Land Rover, which is celebrating its 70th birthday today, and Goodwood have plenty of history together. Old Land Rovers have been caked with mud and secret new ones covered in camouflage. They have blasted up the hill at 100mph and crawled through the Sussex undergrowth at 2mph. They have driven on two wheels, done donuts and had an off-road race with a Spitfire.
Classic Land Rovers have changed hands at the Bonhams auctions, and battered old ones been reborn shiny and new by Land Rover Classic. Defenders have shown people how not to get stuck in the Sussex mud while Discoverys have rescued cars from car parks and transported families over impassable estate tracks. The latest models have been test driven up the hill at the Moving Motor Show, and they have delighted kids of all ages at the Land Rover Off-Road Experience at the Festival of Speed.
Land Rovers have even been stuck 100ft in the air on a massive steel sculpture in front of the house, while Members’ Meeting and Revival would not be the same without the sky-blue heritage Defender tow trucks of Everyman's Garage.
Here are our nine favourite Land Rover moments – as Goodwood’s birthday tribute to a legend…
Stunt driver Terry Grant gets a Monster Range Rover up on two wheels at the 2017 Festival of Speed. Oh, and there are donuts as well. A crowd-pleaser? Just a bit.
It was 2014 at the Festival of Speed when what was then the fastest, most powerful Land Rover ever was let out of its box. It was the debut of the Range Rover Sport SVR, complete with 550hp and still wearing its disguise after hot laps at the Nurbürgring. It sounded like nothing else….
When Land Rover was featured marque at the 2008 Festival of Speed, the Central Feature in front of the house was suitably Land Rover tough. Gerry Judah’s imposing steel interpretation of a mountainside saw four silver Land Rovers mounted to its sides at unbelievable angles. 120 tonnes of steel went into the structure, which was 34m (111ft) high.

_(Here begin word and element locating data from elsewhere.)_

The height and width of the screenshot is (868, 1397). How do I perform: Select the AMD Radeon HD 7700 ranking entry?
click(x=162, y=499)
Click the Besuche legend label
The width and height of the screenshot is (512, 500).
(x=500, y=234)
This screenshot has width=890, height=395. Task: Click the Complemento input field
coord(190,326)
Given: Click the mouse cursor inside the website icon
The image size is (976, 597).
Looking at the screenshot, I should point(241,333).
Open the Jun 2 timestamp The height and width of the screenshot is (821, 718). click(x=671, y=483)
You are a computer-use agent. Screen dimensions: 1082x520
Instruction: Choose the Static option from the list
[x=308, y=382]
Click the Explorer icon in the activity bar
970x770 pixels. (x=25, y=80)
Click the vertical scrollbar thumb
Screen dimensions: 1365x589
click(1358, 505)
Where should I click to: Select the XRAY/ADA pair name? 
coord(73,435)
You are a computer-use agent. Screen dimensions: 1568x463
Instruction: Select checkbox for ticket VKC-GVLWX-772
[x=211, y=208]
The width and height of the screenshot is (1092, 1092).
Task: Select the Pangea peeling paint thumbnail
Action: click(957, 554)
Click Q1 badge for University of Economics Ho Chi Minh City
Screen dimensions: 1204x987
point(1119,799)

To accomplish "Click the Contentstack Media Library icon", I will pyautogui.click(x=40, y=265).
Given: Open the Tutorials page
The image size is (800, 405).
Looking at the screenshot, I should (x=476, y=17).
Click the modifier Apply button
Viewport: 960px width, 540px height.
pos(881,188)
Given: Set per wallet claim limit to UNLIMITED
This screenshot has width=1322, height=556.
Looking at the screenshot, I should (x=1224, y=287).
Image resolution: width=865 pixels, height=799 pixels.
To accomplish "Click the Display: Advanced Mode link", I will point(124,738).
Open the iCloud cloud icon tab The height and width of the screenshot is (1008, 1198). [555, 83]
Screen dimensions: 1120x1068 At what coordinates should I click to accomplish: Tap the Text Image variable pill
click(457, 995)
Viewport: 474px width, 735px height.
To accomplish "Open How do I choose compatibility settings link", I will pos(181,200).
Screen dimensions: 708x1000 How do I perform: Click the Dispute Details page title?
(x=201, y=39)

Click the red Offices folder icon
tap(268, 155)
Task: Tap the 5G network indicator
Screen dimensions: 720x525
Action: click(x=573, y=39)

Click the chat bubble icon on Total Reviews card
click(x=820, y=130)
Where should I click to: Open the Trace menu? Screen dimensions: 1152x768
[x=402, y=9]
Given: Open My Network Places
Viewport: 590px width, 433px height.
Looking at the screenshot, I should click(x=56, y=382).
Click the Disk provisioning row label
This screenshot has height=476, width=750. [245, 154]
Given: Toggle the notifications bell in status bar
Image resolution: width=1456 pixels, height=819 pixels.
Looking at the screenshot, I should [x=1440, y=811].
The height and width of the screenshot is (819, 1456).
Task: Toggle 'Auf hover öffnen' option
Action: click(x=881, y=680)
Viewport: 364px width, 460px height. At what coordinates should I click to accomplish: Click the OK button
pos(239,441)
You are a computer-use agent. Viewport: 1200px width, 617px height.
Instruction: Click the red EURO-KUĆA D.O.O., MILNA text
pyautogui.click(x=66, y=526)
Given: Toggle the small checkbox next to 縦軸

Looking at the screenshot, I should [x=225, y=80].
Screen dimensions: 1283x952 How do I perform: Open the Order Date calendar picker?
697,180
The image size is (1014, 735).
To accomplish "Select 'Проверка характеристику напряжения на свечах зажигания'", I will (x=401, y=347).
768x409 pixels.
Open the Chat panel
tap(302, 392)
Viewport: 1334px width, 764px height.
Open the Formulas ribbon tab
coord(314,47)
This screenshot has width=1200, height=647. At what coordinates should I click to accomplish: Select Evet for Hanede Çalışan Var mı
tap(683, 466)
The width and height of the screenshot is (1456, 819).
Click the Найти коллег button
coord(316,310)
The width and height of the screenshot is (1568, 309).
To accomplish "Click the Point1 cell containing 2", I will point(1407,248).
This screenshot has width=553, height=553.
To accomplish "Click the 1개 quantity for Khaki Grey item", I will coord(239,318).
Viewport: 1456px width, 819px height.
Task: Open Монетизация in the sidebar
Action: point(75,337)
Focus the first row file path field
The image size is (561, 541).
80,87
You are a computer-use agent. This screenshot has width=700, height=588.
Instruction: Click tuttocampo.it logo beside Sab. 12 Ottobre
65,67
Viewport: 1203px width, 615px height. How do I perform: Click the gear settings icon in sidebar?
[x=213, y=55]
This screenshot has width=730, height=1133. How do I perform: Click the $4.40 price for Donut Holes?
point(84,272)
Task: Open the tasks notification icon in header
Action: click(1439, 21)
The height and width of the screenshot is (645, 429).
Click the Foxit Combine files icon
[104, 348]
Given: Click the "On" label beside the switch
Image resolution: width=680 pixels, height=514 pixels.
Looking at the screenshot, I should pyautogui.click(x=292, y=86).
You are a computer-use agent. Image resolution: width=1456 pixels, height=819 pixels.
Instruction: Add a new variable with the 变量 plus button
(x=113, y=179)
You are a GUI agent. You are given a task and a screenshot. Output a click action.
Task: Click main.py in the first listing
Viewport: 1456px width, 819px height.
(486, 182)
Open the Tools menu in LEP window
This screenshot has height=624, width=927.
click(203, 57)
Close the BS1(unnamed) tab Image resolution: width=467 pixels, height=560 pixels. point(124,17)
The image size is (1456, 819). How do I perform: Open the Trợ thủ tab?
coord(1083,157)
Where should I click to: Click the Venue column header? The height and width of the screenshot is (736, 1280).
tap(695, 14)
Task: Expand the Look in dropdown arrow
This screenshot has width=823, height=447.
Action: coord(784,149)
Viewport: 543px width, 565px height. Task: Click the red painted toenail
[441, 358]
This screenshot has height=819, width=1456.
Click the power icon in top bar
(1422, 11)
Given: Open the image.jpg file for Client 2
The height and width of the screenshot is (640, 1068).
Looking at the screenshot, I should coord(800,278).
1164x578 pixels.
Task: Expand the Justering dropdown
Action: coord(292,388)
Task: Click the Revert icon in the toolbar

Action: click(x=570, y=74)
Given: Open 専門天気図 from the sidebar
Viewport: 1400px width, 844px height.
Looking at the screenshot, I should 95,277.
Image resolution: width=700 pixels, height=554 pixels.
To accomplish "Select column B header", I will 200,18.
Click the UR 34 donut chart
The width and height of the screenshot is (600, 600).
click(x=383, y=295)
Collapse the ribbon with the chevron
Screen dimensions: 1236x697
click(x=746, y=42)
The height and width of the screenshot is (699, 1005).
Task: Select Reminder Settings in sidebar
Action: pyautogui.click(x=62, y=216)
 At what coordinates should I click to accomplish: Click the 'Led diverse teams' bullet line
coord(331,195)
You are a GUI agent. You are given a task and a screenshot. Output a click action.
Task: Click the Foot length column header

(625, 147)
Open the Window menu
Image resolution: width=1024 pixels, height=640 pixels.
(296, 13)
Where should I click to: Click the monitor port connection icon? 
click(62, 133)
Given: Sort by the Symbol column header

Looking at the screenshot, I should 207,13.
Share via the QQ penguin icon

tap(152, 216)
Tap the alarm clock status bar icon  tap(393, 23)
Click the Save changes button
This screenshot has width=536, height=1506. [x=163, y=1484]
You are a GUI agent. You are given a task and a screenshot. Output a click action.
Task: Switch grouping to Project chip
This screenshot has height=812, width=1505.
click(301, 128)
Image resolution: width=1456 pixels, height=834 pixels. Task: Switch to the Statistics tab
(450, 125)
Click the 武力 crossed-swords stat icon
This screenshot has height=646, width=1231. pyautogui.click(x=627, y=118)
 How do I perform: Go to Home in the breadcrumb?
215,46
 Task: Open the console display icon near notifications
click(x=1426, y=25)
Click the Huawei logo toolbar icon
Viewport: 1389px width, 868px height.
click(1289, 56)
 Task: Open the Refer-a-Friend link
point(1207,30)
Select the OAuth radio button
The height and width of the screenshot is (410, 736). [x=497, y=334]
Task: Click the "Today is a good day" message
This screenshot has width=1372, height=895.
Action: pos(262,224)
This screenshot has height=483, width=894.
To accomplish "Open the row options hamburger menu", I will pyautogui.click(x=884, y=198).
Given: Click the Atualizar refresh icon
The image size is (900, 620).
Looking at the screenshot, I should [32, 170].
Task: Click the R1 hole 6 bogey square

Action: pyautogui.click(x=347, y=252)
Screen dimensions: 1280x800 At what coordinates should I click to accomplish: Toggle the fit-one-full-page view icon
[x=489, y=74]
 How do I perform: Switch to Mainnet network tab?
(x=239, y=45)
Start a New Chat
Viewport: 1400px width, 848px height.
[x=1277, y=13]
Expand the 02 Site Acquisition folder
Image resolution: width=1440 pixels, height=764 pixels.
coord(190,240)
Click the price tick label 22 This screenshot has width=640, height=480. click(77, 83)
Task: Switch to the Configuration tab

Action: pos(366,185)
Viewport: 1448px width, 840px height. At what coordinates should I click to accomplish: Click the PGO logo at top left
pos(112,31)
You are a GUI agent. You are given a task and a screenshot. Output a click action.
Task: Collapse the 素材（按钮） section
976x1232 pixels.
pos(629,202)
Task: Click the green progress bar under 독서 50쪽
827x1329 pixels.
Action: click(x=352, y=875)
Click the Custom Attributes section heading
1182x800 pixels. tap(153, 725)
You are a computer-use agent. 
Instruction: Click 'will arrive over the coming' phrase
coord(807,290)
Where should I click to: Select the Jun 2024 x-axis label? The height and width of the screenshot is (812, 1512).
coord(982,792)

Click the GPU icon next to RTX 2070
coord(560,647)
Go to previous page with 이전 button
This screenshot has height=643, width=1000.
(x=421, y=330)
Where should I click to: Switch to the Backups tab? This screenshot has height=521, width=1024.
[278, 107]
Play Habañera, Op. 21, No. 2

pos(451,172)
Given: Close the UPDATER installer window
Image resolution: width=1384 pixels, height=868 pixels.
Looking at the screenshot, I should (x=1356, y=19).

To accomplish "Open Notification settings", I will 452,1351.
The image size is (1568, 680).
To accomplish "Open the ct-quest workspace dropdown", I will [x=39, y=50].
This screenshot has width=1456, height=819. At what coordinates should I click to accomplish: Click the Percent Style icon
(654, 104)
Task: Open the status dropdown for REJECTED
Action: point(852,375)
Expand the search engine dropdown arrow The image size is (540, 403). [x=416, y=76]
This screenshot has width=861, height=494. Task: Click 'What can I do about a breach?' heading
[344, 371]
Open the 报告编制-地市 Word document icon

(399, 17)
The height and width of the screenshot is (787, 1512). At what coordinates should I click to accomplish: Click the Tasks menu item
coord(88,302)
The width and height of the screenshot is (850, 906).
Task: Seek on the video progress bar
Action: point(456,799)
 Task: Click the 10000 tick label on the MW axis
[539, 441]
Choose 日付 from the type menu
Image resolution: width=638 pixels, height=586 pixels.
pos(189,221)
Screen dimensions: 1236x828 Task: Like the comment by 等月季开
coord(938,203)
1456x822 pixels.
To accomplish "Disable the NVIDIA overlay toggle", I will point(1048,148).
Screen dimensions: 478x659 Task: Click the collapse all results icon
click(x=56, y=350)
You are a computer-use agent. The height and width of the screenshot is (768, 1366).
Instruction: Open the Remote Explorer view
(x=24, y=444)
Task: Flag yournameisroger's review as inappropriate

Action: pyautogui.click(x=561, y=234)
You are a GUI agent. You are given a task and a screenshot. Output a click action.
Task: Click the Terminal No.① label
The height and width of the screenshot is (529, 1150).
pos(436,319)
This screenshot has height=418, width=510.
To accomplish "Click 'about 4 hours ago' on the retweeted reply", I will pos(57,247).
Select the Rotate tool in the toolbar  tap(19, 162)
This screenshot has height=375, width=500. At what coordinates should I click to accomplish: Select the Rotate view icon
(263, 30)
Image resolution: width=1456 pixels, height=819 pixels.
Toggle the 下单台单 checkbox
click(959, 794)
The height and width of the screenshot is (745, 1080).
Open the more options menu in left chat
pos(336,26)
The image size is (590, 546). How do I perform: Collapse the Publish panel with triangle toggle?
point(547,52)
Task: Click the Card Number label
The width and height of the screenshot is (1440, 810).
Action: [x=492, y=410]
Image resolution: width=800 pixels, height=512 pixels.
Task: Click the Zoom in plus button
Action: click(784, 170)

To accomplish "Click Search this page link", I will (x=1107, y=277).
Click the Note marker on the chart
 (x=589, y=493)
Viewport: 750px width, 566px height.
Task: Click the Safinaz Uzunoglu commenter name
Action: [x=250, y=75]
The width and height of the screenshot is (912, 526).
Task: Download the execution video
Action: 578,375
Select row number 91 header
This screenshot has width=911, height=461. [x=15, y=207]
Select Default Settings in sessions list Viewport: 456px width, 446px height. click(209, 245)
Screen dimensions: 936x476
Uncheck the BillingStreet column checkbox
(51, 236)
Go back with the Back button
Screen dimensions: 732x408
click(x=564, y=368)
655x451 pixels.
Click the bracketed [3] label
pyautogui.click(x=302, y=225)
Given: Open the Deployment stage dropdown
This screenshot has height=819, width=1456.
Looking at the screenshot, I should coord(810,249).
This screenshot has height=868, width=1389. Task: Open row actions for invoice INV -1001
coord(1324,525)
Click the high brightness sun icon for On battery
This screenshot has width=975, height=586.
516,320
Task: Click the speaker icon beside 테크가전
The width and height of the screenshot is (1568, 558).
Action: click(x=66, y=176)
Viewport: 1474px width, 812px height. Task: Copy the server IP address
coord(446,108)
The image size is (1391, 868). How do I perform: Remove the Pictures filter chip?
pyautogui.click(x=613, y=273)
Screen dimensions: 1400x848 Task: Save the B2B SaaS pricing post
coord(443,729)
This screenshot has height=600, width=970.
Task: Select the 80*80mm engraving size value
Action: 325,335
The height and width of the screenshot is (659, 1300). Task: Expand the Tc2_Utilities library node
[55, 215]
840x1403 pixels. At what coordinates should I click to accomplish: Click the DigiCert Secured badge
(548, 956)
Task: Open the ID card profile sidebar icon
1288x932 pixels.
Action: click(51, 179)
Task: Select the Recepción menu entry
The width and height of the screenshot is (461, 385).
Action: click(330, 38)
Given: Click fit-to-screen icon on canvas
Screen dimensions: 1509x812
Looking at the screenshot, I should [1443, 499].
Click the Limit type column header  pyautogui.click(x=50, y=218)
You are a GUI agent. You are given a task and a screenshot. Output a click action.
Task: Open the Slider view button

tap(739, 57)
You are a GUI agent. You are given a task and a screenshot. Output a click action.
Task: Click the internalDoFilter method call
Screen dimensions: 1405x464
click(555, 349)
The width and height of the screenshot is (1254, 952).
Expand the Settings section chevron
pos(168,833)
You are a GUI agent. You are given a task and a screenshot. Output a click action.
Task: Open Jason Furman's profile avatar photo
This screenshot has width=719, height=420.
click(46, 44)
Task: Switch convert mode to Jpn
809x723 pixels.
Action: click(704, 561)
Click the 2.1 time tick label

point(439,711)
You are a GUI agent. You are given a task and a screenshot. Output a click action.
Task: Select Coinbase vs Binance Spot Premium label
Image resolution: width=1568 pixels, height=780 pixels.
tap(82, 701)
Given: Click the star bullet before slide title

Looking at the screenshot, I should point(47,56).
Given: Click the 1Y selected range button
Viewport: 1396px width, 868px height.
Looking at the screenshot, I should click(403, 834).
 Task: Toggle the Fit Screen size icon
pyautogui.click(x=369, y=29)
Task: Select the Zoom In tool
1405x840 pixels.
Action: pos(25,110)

The Goodwood Off-Road Experience wouldn’t be complete without its Land Rovers. These are not shiny new ones either, but heritage models full of character that are not afraid to get down and dirty. Which makes them among the very coolest cars at Goodwood.
An off-road race down Goodwood’s grass runway between the Range Rover Sport and the Supermarine Spitfire that lives here is such an intrinsically Goodwood thing it just had to be done.
When Defender production came to an end the Goodwood Revival of 2015 marked the occasion with a tribute to the 4x4 icon on the Motor Circuit. Forty-eight of the earliest, most historically significant and best-loved Land Rovers built up to 1966 (it was Revival remember) made it a farewell to remember. The parade was led by a replica of the very first 1947 centre steer prototype, closely followed by the famous No1 ‘HUE’ and then a procession of everything from Winston Churchill’s military Land Rover, fire engines, amphibians and Dormobile conversions to a circus Land Rover, apparently driven, by an elephant.
Festival of Speed visitors are used to seeing the newest cars first and that was certainly true in 2017 when they could get up close and personal to the new Range Rover Velar… and then watch as this svelte machine powered up the hill for its dynamic debut appearance. They liked what they saw, too.
The Land Rover Off-Road Experience has long been one of the Festival of Speed’s most popular attractions. The course gets bigger, better and even more devilishly difficult looking each year. Despite that everyone is welcome to have a go at taking the latest models around it.
The tow trucks at historic racing events should be… historic shouldn’t they? At Goodwood Members’ Meeting and Revival, they are, courtesy of Everyman's Garage and its fleet of blue heritage Land Rovers. They're not there just to look pretty either. Like all old Landies, these have to earn their living.